Apollo Magazine


He may be more famous for his sculptural work, but Richard Serra's etchings at the Alan Cristea Gallery carry their own weight.

Richard Serra etchings installed at the Alan Cristea Gallery, London. Photo: FXP Photography. Courtesy Alan Cristea Gallery

Richard Serra is known chiefly for his public sculptures. Monolithic in scale and form, they alter the viewer’s perception of weight, and force him to reconsider his relationship to objects which differ vastly in size. The same effect is achieved by Serra’s prints, 15 of which are on display for the first time in the UK at the Alan Cristea Gallery.

The exhibition includes four groups of etchings produced since 2004. Extension and Trajectory, both from the Arc of the Curve series (2004), are impressive blocks of black ink that stretch, lean and bend in the finite area of their white paper. The sequence of Promenade Notebook Drawings (2009) presents five smaller pairs of ink towers, while in Ballast (2011) hefty black rectangles try to weigh down the paper, enabled by the thin strips of white at the top of each piece.

Some of the prints have real presence. The massive black shapes of Trajectory cast long, mysterious shadows of energy into the exhibition space, and it is noticeable where such shadows begin and end. To the viewer stood directly in front of them, the prints are monumental totems calling for veneration; but from outside their squares of influence the same works are lifelessly geometric.
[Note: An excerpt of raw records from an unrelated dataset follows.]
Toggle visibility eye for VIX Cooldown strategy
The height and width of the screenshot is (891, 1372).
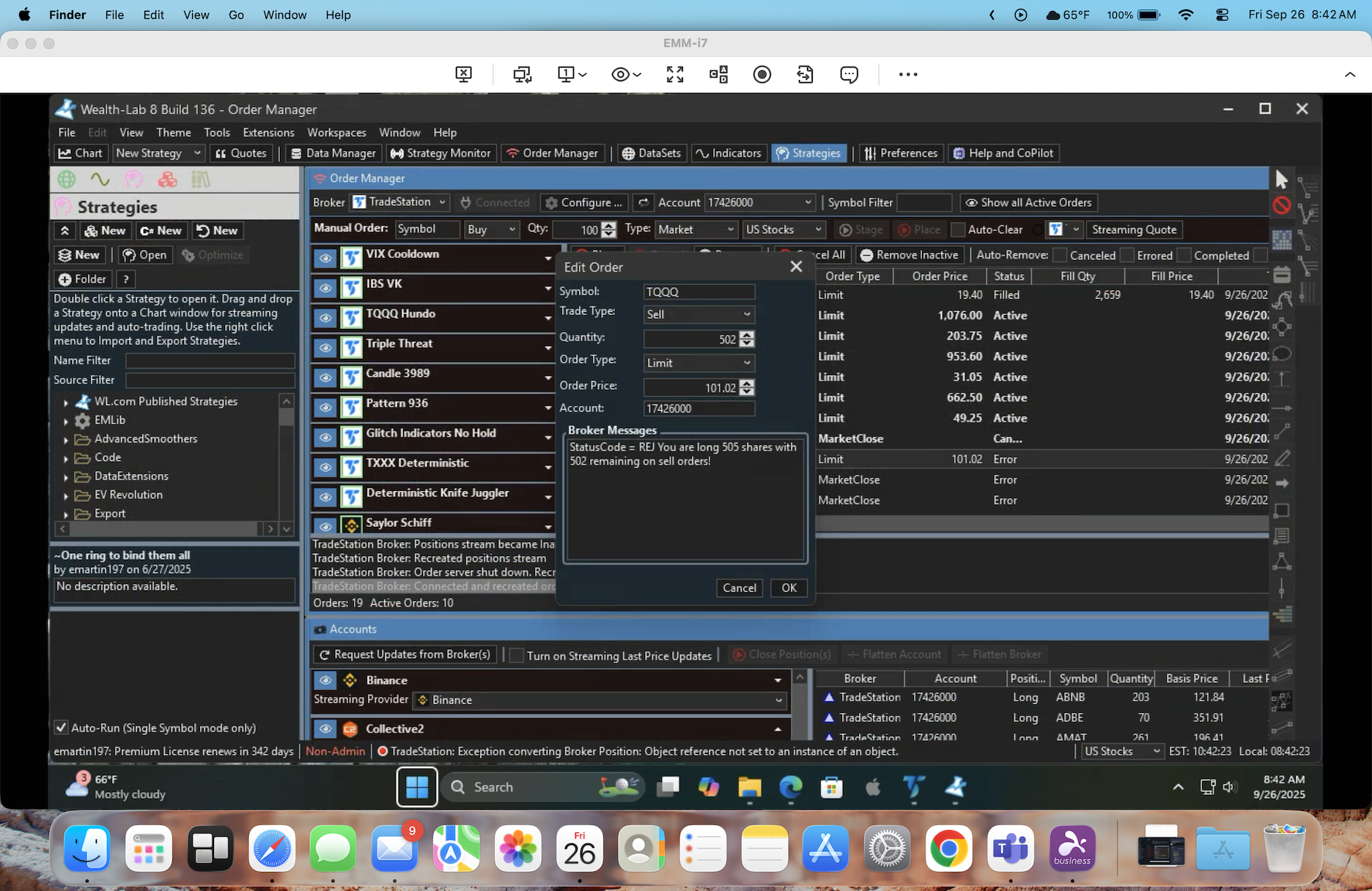[325, 258]
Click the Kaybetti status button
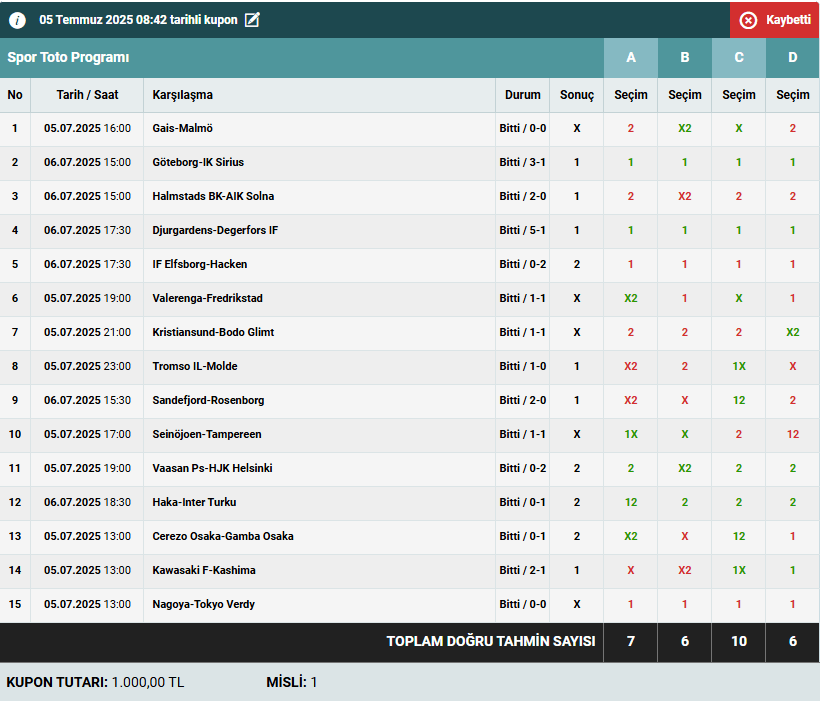This screenshot has height=701, width=828. point(774,20)
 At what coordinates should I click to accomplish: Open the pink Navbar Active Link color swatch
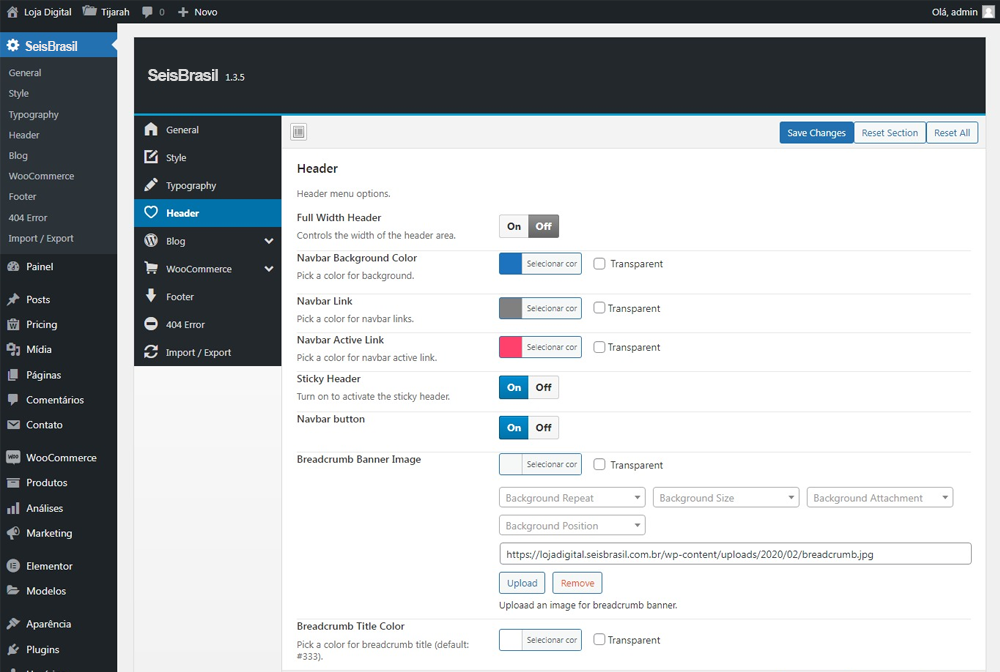coord(511,347)
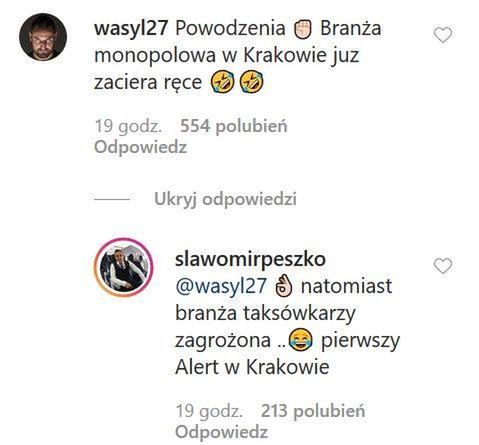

Part of the reason the Trajectory prints hold such power is their juxtaposition of large and very small scales. The glass over the black printed areas of the paper reflects daylight, so while looking at a single print the viewer is made aware of the entire room (and himself within it). Simultaneously, one’s search for a scale by which these black shapes might feel more familiar leads one to linger on their wonderfully textured, minutely pitted surfaces.

Promenade Notebook Drawing II (2009), Richard Serra.

Whereas the Arc of the Curve series commands awe, the Promenade Notebook Drawings invite interpretation. Whatever Serra has said in interviews about his art being apolitical, a sequence whose prints contain two black towers leaning at various angles is not without resonance. The prints of course give no explicit comment, but it is hard to avoid reading something into the blood-like spatters of ink surrounding the rectangles, and the description of such iconic geometry as ‘mark-making’ (Serra’s preferred term for drawing and printing) feels political in itself.

In contrast to the Arc of the Curve series and Promenade Notebook Drawings, Ballast fails to make an impact. Each work has been framed and lit in such a way that a shadow cuts across the uppermost edge of the paper, and since their effect relies on the interaction of the white and black spaces, the weight they should hold evaporates.

Serra has remarked that his work on paper is distinct from his sculpture, but this display demonstrates that the same concerns – of weight and scale – that govern his more famous practice also shape his prints.

‘Richard Serra: Trajectory’ is at the Alan Cristea Gallery from 11 September–8 October 2013.